## PROBLEM
Output only the lines of the entries that follow, starting at the one with "The width and height of the screenshot is (505, 391)." and running down to the one with "You are a computer-use agent. Screen", both included and unchanged.

-- Opening Marker --

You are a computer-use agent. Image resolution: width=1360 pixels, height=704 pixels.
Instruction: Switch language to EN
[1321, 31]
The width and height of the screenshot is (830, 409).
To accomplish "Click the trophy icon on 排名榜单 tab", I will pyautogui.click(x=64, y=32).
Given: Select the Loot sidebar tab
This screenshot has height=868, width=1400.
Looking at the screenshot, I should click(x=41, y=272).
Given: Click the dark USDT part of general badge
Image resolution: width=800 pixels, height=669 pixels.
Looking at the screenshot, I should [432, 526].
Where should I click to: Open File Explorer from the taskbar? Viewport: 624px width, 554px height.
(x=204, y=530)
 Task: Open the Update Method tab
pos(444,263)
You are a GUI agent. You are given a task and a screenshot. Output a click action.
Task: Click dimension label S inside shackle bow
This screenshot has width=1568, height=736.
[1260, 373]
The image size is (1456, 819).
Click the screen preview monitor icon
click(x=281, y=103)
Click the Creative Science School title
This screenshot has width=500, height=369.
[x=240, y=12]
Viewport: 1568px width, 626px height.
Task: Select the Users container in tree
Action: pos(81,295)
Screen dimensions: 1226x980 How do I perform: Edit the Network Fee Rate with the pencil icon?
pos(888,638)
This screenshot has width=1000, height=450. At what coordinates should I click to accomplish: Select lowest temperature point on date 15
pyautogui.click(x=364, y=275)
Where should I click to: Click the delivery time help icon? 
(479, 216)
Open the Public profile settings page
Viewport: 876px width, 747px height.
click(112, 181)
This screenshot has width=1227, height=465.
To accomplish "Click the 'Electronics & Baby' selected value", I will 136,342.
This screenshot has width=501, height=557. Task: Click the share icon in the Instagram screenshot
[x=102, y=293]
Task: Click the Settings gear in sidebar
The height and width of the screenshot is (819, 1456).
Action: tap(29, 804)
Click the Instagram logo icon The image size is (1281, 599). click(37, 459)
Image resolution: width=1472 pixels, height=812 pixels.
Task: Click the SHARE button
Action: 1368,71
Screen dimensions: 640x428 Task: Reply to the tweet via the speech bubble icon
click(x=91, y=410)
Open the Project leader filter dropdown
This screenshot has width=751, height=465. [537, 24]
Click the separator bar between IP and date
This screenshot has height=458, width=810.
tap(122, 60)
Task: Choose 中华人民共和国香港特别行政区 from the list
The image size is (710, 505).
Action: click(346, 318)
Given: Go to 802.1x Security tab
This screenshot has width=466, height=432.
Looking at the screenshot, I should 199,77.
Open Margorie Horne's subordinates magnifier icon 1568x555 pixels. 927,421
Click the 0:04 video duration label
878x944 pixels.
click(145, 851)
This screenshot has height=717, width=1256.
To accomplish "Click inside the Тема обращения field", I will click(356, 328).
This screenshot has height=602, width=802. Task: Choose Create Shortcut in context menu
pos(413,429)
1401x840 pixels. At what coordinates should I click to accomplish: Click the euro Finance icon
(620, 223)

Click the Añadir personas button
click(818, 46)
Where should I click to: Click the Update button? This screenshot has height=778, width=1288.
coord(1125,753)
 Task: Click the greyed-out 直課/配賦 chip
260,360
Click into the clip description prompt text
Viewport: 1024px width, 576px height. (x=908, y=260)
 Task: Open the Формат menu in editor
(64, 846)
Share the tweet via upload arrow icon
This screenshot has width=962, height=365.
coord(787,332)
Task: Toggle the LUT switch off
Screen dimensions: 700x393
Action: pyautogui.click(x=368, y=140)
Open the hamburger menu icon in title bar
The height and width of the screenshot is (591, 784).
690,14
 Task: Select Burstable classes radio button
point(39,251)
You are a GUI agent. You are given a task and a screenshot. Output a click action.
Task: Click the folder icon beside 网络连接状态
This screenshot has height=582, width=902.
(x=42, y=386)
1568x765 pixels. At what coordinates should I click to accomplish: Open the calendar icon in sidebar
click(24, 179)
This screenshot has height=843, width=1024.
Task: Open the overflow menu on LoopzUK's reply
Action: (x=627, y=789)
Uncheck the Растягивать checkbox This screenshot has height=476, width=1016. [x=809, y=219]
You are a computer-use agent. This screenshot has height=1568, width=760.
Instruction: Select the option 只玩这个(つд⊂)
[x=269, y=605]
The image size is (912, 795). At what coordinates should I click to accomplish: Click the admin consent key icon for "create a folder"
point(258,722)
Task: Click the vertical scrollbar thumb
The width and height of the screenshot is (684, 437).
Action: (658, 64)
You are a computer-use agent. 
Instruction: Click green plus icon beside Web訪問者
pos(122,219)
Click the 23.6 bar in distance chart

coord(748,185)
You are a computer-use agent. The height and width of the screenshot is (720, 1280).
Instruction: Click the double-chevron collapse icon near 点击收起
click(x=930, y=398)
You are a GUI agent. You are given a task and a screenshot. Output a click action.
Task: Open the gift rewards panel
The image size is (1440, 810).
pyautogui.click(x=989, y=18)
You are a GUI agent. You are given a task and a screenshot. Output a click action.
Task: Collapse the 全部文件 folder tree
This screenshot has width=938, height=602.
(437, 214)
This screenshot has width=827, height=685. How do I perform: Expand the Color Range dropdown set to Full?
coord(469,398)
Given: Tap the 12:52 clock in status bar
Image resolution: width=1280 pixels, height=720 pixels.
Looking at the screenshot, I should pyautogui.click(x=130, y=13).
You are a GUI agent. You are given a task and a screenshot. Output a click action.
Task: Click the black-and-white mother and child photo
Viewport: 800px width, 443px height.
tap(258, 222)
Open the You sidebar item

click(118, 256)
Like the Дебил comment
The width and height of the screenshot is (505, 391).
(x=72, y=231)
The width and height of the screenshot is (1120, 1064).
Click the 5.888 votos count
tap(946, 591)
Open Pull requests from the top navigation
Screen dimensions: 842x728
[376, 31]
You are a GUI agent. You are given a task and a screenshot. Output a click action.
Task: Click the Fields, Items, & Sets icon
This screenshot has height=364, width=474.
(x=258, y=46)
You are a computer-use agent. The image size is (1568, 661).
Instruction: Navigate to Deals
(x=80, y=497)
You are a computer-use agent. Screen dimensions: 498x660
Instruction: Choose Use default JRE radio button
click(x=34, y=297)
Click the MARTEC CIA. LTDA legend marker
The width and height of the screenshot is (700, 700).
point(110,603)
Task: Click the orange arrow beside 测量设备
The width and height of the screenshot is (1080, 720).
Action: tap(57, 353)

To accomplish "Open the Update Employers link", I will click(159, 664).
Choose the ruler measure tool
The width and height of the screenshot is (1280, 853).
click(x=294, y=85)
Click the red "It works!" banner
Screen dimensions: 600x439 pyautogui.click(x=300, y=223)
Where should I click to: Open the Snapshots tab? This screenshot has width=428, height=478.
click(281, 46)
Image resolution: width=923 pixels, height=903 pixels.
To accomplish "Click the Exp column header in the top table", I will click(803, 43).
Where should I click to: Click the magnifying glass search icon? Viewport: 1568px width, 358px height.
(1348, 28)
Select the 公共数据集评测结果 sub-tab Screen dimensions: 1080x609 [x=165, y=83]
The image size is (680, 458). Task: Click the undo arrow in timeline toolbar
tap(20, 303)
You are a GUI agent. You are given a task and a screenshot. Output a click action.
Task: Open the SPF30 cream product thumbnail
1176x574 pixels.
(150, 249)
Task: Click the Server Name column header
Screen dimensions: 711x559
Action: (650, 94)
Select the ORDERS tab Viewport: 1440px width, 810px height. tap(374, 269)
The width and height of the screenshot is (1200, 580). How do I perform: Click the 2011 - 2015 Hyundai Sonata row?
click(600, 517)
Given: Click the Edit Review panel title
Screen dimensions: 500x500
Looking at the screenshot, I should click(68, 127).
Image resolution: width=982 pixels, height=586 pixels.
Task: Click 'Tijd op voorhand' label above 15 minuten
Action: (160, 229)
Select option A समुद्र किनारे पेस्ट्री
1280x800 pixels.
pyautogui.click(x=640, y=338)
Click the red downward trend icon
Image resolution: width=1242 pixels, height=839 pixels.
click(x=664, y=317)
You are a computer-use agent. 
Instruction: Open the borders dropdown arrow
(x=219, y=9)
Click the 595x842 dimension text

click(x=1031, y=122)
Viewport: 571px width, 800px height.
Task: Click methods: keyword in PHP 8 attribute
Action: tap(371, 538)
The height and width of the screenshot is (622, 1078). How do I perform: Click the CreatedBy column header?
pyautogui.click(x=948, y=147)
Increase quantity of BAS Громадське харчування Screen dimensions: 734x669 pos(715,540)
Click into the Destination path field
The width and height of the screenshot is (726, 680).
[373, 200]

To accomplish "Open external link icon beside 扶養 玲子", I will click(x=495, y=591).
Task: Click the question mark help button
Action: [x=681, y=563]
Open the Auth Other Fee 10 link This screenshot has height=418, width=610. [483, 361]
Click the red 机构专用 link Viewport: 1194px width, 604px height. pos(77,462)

-- Closing Marker --

## ANSWER TO THIS TASK
The width and height of the screenshot is (505, 391).
(x=72, y=231)
The width and height of the screenshot is (1120, 1064).
Click the 5.888 votos count
tap(946, 591)
Open Pull requests from the top navigation
Screen dimensions: 842x728
[376, 31]
You are a GUI agent. You are given a task and a screenshot. Output a click action.
Task: Click the Fields, Items, & Sets icon
This screenshot has height=364, width=474.
(x=258, y=46)
You are a computer-use agent. The image size is (1568, 661).
Instruction: Navigate to Deals
(x=80, y=497)
You are a computer-use agent. Screen dimensions: 498x660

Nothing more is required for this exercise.